Updated

SALT LAKE CITY -- The estranged wife of the man charged with abducting Elizabeth Smart in 2002 told jurors Friday that he began stalking young girls about a year earlier so he could practice polygamy.

Wanda Eileen Barzee was beginning her second day of testimony in the trial of Brian David Mitchell in Salt Lake City's U.S. District Court.

Barzee said Mitchell told her in fall 2001 they needed to find a girl to take because no one wanted to join the religious society he wanted to form.

"We were given the commandment to take young girls between 10 to 14 years old," said Barzee, who cried recounting the story. "He would go downtown and stalk young girls and find out where they live."

Barzee said she was devastated by the idea that a young girl would be taken by force but believed it was a commandment from God. She said an April 2002 revelation directed them to prepare for Mitchell to "go forth" to receive their first wife on June 4, 2002.

Smart was abducted June 5, 2002.

Mitchell is charged with kidnapping and unlawful transportation of a minor across state lines. If convicted, the 57-year-old former street preacher could spend the rest of his life in prison.

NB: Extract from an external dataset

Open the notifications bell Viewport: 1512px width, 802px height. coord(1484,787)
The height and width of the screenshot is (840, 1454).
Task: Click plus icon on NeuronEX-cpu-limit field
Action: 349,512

On the night of the kidnapping, Barzee said Mitchell became consumed with "fear and doubt" about the mission.

"I told him that if the Lord didn't open the way, then he didn't have to do it," she said.

But on cross examination, Barzee conceded that she also pressed Mitchell to go through with the abduction because God had commanded it.

"So the kidnapping of Elizabeth Smart is all your fault?" Assistant U.S. Attorney Felice John Viti asked.

"I don't know," replied Barzee, who also said that before the kidnapping she had no idea who the young girl would be.

Barzee said she and Mitchell adopted the religious names "Hephzibah" and "Immanuel" in November 2000. She said the names were selected after Mitchell gave her a religious blessing and said that he "keys of the Lord's kingdom had been transferred to his shoulders and that he was the righteous right hand of the Lord."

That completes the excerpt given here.